Ci sono stati bambini che non vedevano l’ora di rientrare a scuola e ritrovare le loro routine, perché non ne potevano più di interagire soltanto con i loro genitori e di stare chiusi in casa e ce ne sono stati altri, che invece hanno talmente apprezzato il dolce far niente, dove pur di farli stare zitti, genitori ritrovatisi a dover svolgere il loro ruolo, anche quando erano impegnati nel telelavoro, hanno acconsentito a ogni loro richiesta tramutandoli in piccoli pascià manco fossero eredi di qualche sultanato, da cercare di allungare il più possibile questo periodo. I bambini appartenenti a questo secondo gruppo, all’indomani del rientro annunciato dal presidente si sono subito, a loro modo, ribellati.
Lucille per esempio, i quali genitori, durante il periodo di confinamento le hanno acquistato su Amazon l’intero stock di giocattoli marcati Frozen II messi in commercio nei mesi prima del Covid, ha pensato bene, appena suonata la campanella d’ingresso della scuola, di fuggire via, per tornare a casa propria a giocare, piuttosto che affrontare un’altra noiosa giornata insieme ai compagni e alla maestra. Mimando così un paio di finte di Rugby alla Sébastien Chabal ha velocemente dribblato un paio di bidelle e una maestra, raggiunto la rete del cortile della scuola e, zaino in spalla si è arrampicata per saltare dall’altra parte. Un maestro l’ha recuperata proprio mentre stava scavalcando il reticolato verso la libertà e l’ha ricondotta nella sua classe, dalla quale ha cercato di evadere ancora un paio di volte prima che la direttrice, oramai esasperata dalle continue richieste d’aiuto della sua maestra, chiamasse la madre chiedendole gentilmente di presentarsi a scuola il più rapidamente possibile, per recuperare la figlia momentaneamente indisposta al rientro.

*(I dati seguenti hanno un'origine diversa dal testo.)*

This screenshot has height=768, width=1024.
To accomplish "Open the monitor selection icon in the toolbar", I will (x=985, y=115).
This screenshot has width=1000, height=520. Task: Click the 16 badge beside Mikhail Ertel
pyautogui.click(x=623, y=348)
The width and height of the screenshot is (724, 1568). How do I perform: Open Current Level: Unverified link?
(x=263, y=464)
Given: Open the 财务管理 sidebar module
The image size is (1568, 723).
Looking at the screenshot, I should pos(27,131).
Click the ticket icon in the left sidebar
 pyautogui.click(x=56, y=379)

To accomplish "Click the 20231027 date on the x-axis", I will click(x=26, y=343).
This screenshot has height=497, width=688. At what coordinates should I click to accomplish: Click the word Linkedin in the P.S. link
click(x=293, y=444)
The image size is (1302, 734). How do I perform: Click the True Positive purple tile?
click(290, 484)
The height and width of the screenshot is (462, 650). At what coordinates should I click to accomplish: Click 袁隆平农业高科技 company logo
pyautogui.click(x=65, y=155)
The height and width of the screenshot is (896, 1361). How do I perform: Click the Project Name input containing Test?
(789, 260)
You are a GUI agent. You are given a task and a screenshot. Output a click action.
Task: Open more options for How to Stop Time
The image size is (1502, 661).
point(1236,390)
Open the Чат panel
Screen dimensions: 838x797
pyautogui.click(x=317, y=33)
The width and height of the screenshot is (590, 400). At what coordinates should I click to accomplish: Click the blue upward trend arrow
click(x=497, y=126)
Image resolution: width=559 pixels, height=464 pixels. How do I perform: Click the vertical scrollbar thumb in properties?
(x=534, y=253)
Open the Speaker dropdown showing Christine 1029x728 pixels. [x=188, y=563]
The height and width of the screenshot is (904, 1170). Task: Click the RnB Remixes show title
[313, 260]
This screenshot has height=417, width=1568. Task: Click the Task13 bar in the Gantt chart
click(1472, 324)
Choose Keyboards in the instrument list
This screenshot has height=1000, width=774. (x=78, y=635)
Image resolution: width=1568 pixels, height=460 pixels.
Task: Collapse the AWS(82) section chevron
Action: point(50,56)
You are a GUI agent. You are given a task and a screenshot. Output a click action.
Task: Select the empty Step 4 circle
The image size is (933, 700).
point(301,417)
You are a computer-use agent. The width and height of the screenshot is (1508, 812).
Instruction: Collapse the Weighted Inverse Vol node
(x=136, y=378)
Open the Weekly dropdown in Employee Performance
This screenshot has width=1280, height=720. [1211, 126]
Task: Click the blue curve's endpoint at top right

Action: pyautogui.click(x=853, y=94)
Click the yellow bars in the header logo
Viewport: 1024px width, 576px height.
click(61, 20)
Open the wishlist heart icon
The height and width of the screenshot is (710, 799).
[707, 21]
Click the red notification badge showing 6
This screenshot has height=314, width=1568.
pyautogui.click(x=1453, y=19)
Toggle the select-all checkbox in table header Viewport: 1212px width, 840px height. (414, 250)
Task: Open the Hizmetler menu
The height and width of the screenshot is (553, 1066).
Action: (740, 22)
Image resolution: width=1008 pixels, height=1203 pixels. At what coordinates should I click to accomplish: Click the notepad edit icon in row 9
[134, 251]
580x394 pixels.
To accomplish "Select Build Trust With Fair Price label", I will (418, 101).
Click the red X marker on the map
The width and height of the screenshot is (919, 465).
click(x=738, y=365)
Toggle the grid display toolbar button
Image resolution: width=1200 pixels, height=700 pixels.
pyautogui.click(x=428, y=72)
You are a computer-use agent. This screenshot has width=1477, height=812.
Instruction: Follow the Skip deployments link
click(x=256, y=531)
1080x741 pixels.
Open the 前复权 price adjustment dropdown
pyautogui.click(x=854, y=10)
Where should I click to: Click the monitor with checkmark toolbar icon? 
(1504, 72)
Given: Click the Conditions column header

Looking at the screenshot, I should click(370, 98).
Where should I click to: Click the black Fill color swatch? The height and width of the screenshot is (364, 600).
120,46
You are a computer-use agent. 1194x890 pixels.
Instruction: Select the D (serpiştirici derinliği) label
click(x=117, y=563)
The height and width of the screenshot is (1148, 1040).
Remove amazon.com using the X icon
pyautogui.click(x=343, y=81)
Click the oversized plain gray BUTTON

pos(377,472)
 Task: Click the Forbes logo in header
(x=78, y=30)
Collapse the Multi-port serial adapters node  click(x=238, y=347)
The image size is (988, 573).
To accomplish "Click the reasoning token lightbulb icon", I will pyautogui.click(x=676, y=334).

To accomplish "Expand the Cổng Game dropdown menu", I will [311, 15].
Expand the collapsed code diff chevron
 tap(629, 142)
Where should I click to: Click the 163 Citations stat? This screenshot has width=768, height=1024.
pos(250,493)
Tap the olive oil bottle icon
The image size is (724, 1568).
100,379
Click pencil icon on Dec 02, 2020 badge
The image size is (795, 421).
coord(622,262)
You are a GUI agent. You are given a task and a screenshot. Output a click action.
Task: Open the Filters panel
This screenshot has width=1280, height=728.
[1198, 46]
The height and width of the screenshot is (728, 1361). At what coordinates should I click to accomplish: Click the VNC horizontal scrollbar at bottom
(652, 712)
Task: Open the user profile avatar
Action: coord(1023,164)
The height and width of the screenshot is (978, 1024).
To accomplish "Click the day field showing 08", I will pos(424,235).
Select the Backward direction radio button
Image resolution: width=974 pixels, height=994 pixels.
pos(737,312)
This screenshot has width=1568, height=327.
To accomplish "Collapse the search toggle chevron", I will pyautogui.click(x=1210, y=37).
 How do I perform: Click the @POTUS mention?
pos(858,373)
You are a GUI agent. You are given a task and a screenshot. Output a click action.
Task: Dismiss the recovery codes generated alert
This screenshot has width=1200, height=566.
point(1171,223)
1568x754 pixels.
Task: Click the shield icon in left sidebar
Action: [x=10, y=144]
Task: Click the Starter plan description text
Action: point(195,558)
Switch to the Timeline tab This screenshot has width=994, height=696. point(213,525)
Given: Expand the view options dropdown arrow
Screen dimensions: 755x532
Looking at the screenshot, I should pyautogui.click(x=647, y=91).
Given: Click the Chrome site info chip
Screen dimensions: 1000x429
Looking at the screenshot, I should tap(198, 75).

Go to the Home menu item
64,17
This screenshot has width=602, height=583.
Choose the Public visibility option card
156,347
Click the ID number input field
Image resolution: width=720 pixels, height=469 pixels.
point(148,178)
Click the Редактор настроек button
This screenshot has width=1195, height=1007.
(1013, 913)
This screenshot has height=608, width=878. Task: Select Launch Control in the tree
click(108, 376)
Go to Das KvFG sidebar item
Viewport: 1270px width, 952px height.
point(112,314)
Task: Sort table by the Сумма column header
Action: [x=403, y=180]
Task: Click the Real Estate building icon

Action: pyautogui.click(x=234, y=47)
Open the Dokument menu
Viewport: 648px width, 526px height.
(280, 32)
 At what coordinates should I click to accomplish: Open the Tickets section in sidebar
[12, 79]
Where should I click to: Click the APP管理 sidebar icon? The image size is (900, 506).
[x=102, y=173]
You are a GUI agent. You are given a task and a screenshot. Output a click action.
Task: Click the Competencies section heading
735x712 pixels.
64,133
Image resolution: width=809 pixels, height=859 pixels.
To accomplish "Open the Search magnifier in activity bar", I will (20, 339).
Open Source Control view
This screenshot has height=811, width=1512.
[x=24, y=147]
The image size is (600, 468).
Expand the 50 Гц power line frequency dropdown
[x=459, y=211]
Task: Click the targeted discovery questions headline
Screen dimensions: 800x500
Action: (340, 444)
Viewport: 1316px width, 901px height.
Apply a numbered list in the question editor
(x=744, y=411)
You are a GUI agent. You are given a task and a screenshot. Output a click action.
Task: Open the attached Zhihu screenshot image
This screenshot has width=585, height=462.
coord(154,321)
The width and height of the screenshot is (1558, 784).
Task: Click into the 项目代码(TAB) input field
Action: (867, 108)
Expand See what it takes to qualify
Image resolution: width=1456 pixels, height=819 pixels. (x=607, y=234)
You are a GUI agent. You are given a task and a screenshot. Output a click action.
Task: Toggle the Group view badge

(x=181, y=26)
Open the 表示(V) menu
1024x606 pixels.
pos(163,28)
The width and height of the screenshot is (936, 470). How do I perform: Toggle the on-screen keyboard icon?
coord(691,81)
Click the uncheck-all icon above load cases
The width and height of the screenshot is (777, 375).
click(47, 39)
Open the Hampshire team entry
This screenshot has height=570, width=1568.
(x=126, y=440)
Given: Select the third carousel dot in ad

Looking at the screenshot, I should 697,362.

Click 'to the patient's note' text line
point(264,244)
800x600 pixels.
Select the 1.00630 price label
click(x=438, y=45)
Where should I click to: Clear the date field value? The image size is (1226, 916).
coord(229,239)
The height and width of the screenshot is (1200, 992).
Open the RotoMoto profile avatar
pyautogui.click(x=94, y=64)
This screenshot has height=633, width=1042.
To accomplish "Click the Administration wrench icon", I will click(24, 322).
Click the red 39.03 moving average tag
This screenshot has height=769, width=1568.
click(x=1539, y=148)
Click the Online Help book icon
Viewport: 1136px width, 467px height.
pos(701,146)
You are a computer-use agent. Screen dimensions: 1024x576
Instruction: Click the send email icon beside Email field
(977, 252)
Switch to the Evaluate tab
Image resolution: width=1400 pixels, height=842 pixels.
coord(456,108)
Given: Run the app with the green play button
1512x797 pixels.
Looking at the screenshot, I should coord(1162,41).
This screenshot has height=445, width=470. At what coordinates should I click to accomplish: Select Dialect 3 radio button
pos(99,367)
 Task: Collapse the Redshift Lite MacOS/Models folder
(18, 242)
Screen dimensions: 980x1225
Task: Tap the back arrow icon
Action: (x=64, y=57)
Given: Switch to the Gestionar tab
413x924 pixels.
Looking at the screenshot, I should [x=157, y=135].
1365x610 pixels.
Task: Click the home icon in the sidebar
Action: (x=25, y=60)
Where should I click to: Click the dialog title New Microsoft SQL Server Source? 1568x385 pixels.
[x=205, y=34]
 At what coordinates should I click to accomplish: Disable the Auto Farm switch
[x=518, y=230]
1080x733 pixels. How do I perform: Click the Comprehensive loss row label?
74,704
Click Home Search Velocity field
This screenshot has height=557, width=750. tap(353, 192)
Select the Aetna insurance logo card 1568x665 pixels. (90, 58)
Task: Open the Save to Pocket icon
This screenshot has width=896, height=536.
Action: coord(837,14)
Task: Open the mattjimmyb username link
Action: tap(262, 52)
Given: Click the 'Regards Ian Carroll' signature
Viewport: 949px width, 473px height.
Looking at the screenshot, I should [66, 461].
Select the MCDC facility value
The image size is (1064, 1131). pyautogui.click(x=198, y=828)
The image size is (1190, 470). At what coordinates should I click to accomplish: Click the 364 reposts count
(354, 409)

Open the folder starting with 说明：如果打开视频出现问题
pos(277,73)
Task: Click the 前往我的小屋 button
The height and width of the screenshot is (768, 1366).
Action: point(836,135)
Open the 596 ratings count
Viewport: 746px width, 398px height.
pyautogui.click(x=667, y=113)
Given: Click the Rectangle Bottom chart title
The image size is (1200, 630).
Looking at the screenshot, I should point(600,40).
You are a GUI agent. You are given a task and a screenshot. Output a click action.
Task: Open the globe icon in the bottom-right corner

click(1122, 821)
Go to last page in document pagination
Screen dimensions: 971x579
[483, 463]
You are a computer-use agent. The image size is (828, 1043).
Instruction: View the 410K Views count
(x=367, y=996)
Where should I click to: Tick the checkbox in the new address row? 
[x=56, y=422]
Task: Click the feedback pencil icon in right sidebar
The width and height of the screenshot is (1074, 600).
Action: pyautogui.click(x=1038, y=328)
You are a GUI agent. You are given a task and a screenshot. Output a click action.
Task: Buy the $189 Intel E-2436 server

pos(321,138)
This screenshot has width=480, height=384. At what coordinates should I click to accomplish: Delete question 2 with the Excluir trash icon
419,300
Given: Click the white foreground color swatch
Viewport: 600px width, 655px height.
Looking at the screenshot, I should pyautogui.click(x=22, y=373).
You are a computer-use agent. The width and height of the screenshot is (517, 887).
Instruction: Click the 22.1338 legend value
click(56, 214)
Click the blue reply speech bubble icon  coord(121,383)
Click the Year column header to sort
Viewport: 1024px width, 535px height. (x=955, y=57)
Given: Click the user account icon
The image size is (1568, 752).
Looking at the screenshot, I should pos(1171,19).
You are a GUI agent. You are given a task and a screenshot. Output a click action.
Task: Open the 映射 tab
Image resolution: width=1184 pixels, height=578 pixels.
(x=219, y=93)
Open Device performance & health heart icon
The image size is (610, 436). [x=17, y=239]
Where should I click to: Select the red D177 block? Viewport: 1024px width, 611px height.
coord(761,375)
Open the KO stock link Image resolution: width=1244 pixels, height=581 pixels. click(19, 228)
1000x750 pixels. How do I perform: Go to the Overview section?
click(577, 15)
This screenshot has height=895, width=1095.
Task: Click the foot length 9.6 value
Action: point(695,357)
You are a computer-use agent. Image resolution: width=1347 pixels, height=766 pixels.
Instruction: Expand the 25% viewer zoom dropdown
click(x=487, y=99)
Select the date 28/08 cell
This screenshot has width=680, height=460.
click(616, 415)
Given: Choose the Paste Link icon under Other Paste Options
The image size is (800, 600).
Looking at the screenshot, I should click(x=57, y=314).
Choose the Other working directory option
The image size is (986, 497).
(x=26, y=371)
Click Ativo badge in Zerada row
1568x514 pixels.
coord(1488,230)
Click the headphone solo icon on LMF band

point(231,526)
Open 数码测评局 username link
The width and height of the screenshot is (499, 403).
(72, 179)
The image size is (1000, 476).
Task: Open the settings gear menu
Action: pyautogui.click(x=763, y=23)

Interessante anche il caso dei due fratelli Paul e Guillaume che, molto più fortunati e probabilmente più svelti di Lucille, hanno approfittato di una distrazione momentanea da parte del personale ridotto della loro scuola, per allontanarsi tranquillamente da essa e trotterellare via diretti a casa. Il padre, che stava lavorando nel salone, li ha visti rientrare come se niente fosse, un paio di ore dopo averli depositati davanti alla scuola. Tra l’altro, i due piccoli evasi, avevano percorso due chilometri su un tratto di strada molto trafficato prima di arrivare alla loro abitazione e per questo motivo, il personale e le maestre della loro scuola, si sono beccati una denuncia da parte del padre. Intervistati dalla tv i due fuggitivi hanno confessato che non potevano attendere la fine della giornata a scuola, perché erano impazienti di giocare con alcuni videogames che il padre aveva loro acquistato durante il periodo di quarantena, ma che sfortunatamente, per i blocchi imposti ad Amazon nella seconda metà del confinamento, a causa della poca tutela sanitaria nei confronti dei loro corrieri, erano arrivati solo un paio di giorni prima l’inizio della scuola.
Menzione d’onore comunque va al figlio di un collega, Michel, che quando il padre è andato a svegliarlo dicendogli che sarebbe dovuto andare a scuola, lo ha trovato con il viso pieno di puntini rossi, ovviamente realizzati a pennarello. Il bambino ha detto di sentirsi male e di aver preso il coronavirus per colpa del quale non sarebbe potuto andare a scuola. Michel…un eroe moderno.
Nota: i bambini in questione hanno tutti tra i 5 e i 6 anni di età i nomi sono ovviamente falsi, per rispetto della privacy.